**Aim**
Reproduce the records starting at the line containing "Task: Click the 否" and ending at the line containing "Action: [158, 126]", substituting "icon" for "button" and leaving all other text unchanged.
*-*-*
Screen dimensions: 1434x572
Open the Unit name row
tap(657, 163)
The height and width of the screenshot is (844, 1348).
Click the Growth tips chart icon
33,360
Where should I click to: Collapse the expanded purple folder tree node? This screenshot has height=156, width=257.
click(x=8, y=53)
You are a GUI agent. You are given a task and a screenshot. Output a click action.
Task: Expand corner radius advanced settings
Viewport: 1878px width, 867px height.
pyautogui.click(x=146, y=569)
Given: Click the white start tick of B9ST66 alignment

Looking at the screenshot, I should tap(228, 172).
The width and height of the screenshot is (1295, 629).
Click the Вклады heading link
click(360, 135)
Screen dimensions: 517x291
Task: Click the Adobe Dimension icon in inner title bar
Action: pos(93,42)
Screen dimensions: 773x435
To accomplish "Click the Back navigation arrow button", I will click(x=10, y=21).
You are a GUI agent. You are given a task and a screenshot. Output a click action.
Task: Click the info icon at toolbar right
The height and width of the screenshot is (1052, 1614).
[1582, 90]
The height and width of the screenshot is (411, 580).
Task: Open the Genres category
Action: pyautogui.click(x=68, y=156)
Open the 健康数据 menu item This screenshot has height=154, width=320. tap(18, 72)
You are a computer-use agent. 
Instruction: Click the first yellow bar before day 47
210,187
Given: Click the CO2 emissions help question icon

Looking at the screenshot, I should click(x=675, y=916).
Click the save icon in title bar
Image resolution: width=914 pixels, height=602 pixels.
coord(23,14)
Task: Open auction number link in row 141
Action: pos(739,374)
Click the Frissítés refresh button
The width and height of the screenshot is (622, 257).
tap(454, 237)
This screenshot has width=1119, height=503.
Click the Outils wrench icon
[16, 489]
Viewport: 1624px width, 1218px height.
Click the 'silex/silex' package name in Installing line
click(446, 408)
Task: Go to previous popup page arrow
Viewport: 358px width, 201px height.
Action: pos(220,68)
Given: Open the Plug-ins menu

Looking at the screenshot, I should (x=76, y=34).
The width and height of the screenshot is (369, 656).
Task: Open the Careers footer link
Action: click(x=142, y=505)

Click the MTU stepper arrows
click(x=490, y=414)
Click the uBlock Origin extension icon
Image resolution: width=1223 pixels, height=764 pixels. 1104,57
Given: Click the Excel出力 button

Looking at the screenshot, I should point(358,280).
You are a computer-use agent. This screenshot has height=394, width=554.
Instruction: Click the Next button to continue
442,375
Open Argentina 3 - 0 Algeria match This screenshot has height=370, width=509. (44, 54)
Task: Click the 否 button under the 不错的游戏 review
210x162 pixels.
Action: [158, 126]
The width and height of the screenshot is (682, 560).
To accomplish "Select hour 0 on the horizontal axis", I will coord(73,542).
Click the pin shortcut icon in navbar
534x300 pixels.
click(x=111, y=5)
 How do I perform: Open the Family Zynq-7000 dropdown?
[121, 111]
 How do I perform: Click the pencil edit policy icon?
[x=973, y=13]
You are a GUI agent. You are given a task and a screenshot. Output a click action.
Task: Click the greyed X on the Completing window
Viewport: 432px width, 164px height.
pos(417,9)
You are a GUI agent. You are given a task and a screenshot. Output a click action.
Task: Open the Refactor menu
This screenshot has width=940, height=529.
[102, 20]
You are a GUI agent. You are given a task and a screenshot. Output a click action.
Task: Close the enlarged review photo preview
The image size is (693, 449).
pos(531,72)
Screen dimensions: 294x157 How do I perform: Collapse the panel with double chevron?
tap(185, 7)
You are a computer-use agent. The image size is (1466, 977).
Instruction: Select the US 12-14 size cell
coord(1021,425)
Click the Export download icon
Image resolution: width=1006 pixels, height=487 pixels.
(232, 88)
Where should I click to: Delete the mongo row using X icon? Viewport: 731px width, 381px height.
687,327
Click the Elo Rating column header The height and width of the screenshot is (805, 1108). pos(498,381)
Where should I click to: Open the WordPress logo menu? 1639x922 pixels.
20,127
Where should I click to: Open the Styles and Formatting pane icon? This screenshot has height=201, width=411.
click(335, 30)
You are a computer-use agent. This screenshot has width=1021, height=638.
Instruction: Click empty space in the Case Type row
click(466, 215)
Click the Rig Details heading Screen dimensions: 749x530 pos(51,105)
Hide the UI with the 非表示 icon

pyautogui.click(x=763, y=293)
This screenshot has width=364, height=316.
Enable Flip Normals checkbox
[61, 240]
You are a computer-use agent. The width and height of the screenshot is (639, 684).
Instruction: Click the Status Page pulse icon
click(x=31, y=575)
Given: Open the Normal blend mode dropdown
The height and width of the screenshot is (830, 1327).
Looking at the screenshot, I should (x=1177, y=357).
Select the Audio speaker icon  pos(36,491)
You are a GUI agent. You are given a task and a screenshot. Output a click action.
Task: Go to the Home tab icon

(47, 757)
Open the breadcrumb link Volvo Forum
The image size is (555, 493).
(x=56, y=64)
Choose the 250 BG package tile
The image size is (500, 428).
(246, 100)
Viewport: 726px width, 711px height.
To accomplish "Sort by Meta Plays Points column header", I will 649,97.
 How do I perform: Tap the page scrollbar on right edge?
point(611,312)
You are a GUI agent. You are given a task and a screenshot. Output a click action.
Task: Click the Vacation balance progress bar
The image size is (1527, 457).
*-*-*
**Answer below**
Task: Click the 否 icon under the 不错的游戏 review
210x162 pixels.
Action: [158, 126]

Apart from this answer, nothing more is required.